Power, unfortunately, is unable to hear truth very well. So only an idiot would spend his life trying to speak truth to power. That’s like debating Donald Trump. A yuge waste of time. Sometimes the glass is half-empty, and sometimes the glass is half-empty. Satire depends upon viewing the world from a skewed perspective. It tries to show truth by glancing at hypocrisy and hubris and evil out of the corner of the eye, or by exaggerating its victim’s weaknesses and/or foibles to make them laughable. The aim isn’t to change a reader’s mind, but to make him laugh at the absurdity of the human condition. There’s no paradox in that.
This is not to say that satire isn’t a powerful weapon. It can be. Except that it’s a weapon rendered harmless when the object of the attack plays along. Smart and powerful people play along. It’s safe to say I’ve insulted just about everyone in reach in the wine business, lampooned them mercilessly, but, while fun, it doesn’t succeed unless the “victim,” reacts in a negative way. Ladies and gentlemen, I give you Georg Riedel. Smart people understand satire’s ultimate impotence. Others do not, and feel the need to respond. Which, of course, plays into the satirist’s very weak hand. If Riedel doesn’t threaten to sue me (and Tim Atkin MW), I have far fewer readers, far less influence (which ain’t much anyway), and I probably never get invited to speak at the Napa Valley Professional Wine Writers Symposium, never meet Lisa Perrotti-Brown MW, never get asked to write for the Wine Advocate’s new website, and more than likely never win a Roederer Wine Writing Award. So maybe it was Riedel’s reaction to the HoseMaster of Wine™ that changed minds and influenced people, in a way satire cannot. And doesn’t intend to.

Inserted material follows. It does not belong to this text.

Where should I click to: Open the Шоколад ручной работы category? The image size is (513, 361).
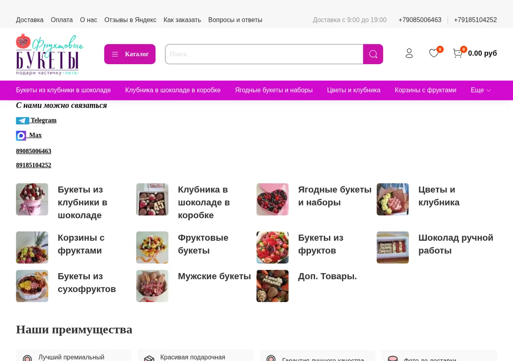pos(456,244)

Gladwell’s podcast is harmless. But it’s certainly not insightful (which, I hear, is how people think of Gladwell, that he’s a perceptive thinker). The premise is false, and so the conclusions become rather useless. Satire is written not to influence people or create change, but to make people laugh, occasionally make them think, and often make them uncomfortable. It may speak truth to power, but that’s simply a starting point, a way in to a place where it can make people laugh at the world, at the constant foolishness of men, at the hypocrisy and lies that take up too much of our time and consciousness. As a weapon of mass destruction, it’s as toothless as a guppy. Satirists don’t want power, Malcolm, satirists despise power. We reap the benefits of powerlessness. Laughter and courage.
There’s great joy in writing satire and making people laugh, making them squirm. Satire intends to be raucous, often tasteless, it intends to be outrageous and fearless. You cannot pull punches and be good at it. It requires a mean-spiritedness that is tempered with truth and laughter. It’s an outlet for the outlier, a way of trying to make sense of a world gone irredeemably mad. That’s enough of a burden to hang on satire. To see its goal as changing the world, influencing people, is simply, well, laughable.